Australia’s LNG industry is now the largest in the world by capacity, having overtaken Qatar as the last of eight new projects prepares to start up, taking the country’s annual export capacity to more than 80 million tonnes of the super-chilled fuel.

But the LNG industry, for all its success in building plants and discovering natural gas reserves to feed them has been largely silent when it comes to tackling the increasing focus of green activists, who view natural gas as the next enemy to tackle after coal.

It has also suffered a public relations setback by being labelled as partly responsible for the sharp rise in domestic natural gas prices in Australia’s populated east coast, which coincided with the start-up of three LNG plants in eastern Queensland state.

While it’s way too simplistic to conclude that the LNG plants were behind the price rise, the industry has struggled to communicate that it was a range of factors, including the depletion of traditional gas supplies, policy confusion and the restriction of exploration in some states that combined to cause the current price crisis.

Previous APPEA events have largely focused on how the industry was developing, the challenges of building cost-effective LNG projects and how the industry should lobby government for consistent and favourable policy outcomes.

But the plenary session of this year’s event on Tuesday showed a sharp turn in thinking, with the launch video proudly proclaiming: “It’s time to tell our story. On our terms.”

APPEA chairman Zoe Yujnovich, who is also chairman of Royal Dutch Shell’s Australian business, said the industry has to be more proactive in fighting its corner.

“We need to keep advocating for the role of gas and not become complacent about its critical role in supplying cleaner energy across the nation and to the world,” she told the conference.

“We can’t afford to rest.
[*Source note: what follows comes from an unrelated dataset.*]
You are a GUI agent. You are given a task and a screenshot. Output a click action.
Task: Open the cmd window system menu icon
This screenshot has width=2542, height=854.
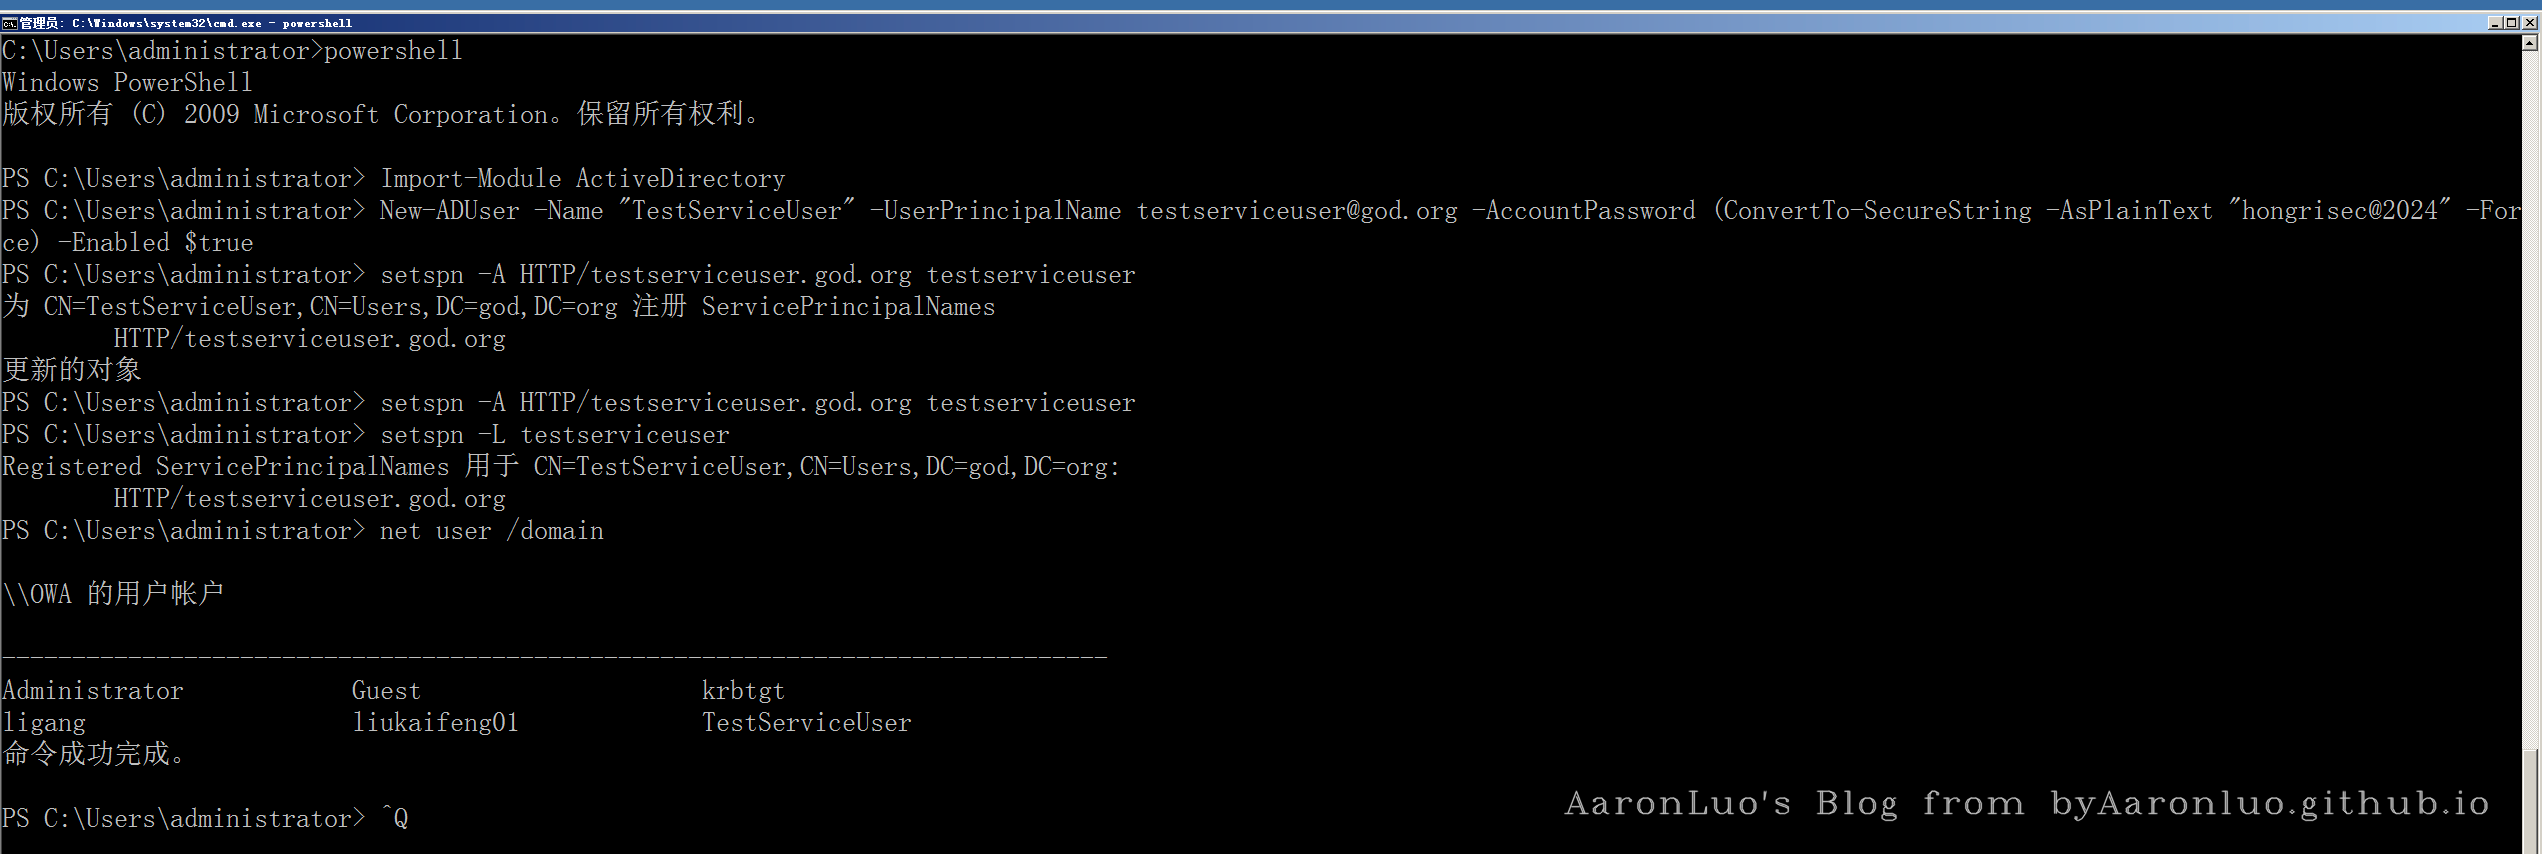[9, 23]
Our opponents are well orchestrated, well-funded and well-drilled on tactics aiming to destroy an industry that has been an overwhelming force for good,” Yujnovich said.

HOW WILL THE INDUSTRY FIGHT?
It will be interesting to see what this new-found desire to take a higher public profile will entail for the industry, with likely targets being an increased social media presence.

The industry will also want to lobby the federal and state governments to be more supportive of exploration, as it sees boosting supply as the surest way to lower costs for domestic consumers, and it is opposed to government intervention to reserve gas for local consumption.

Australia’s LNG industry is also likely to try and counter some of the arguments advanced by environmentalists, such as the view that the emissions created by extracting and liquefying natural gas mean Australia won’t make its climate targets.

Woodside Energy Chief Executive Peter Coleman said it was time to acknowledge that the industry creates emissions in Australia, but the overall impact of its LNG on global emissions is positive, assuming the fuel is used to replace more polluting coal, as is currently the case in China.

For an industry that was largely reactive, Coleman said the time is now to become more proactive.

“In order to be around for the long term, we need to take some no-regrets actions now, including investing in abatement and offsets and developing our complementarity with renewables and batteries,” Coleman told the conference.

A consistent theme was that natural gas should be viewed as the partner for renewables in power generation, given its ability to act as a peaking power generator and thus smooth out the intermittent nature of solar and wind power.

Such a view will put the industry squarely in the sights of much of the environmental lobby, which favours a rapid transition to a 100% renewable energy system, with batteries and perhaps pumped hydro providing the backup.

For the LNG industry to win the hearts and minds battle it will have to rely on convincing what Prime Minister Scott Morrison calls the “quiet Australians.”

These are the people who don’t speak up and express opinions on social media, or attend protests, but instead want cheaper electricity and energy security.

It is becoming part of Australian political folklore that this group were behind Morrison’s surprise election victory on May 18, when he had been expected to surrender government to the opposition Labor Party, which was leading all the opinion polls but actually lost seats in the general election.